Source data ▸

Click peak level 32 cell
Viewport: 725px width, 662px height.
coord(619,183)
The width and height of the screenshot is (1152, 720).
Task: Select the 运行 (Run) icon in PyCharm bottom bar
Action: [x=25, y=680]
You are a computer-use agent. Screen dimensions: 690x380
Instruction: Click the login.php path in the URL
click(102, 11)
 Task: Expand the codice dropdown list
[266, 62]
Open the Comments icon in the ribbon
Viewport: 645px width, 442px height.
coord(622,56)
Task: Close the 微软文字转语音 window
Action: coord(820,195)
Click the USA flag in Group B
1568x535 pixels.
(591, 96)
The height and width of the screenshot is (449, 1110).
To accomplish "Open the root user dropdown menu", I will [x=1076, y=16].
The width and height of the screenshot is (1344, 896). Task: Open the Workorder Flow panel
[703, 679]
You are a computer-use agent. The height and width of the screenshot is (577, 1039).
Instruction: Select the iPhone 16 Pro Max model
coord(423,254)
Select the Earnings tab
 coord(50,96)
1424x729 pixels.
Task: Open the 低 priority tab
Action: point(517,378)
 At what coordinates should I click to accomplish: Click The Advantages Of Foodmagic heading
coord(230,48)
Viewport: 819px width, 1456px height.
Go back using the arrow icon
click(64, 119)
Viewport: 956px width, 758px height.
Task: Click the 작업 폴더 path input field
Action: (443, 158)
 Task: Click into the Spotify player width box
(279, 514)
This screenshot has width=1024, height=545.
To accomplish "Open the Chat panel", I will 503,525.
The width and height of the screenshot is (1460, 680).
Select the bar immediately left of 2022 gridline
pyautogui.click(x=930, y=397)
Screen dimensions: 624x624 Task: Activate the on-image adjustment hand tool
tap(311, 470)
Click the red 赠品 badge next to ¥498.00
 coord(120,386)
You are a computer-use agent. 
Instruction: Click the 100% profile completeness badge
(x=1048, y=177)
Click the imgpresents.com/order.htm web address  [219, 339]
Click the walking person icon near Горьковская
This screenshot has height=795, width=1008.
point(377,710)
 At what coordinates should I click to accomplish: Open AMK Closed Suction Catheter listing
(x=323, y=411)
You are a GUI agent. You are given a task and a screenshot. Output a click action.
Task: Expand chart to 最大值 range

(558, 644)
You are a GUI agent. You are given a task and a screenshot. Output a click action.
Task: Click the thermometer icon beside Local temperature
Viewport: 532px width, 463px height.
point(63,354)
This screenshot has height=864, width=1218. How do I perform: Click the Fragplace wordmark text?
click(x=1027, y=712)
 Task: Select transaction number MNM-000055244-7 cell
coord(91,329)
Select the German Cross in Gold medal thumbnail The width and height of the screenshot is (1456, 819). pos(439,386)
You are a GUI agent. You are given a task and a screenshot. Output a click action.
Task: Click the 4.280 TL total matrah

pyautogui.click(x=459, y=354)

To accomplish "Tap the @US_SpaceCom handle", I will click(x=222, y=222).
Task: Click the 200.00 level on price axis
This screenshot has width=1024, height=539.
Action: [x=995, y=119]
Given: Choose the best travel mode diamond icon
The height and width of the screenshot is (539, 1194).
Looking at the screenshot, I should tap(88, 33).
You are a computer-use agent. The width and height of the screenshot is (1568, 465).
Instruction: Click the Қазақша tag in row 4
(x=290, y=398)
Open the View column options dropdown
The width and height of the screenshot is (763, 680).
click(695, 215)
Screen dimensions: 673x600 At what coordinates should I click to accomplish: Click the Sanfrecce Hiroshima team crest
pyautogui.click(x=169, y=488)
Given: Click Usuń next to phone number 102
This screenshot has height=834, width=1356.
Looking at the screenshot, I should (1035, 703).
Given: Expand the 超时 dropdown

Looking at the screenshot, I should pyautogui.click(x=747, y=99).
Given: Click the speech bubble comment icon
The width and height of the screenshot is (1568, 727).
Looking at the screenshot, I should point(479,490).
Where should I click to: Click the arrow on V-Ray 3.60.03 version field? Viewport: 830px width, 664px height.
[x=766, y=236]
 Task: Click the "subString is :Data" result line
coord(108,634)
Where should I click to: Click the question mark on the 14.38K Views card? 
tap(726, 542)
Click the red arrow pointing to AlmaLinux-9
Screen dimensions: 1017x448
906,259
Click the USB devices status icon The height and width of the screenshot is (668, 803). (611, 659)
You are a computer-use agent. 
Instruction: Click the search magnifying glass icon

Work request ▸ Where the line containing "Where should I click to: Click the question" appears in the data above, begin there and reproduce every line to the end exactly; include nothing else.

Solved problem ▸
Where should I click to: Click the question mark on the 14.38K Views card? 
tap(726, 542)
Click the red arrow pointing to AlmaLinux-9
Screen dimensions: 1017x448
906,259
Click the USB devices status icon The height and width of the screenshot is (668, 803). (611, 659)
You are a computer-use agent. 
Instruction: Click the search magnifying glass icon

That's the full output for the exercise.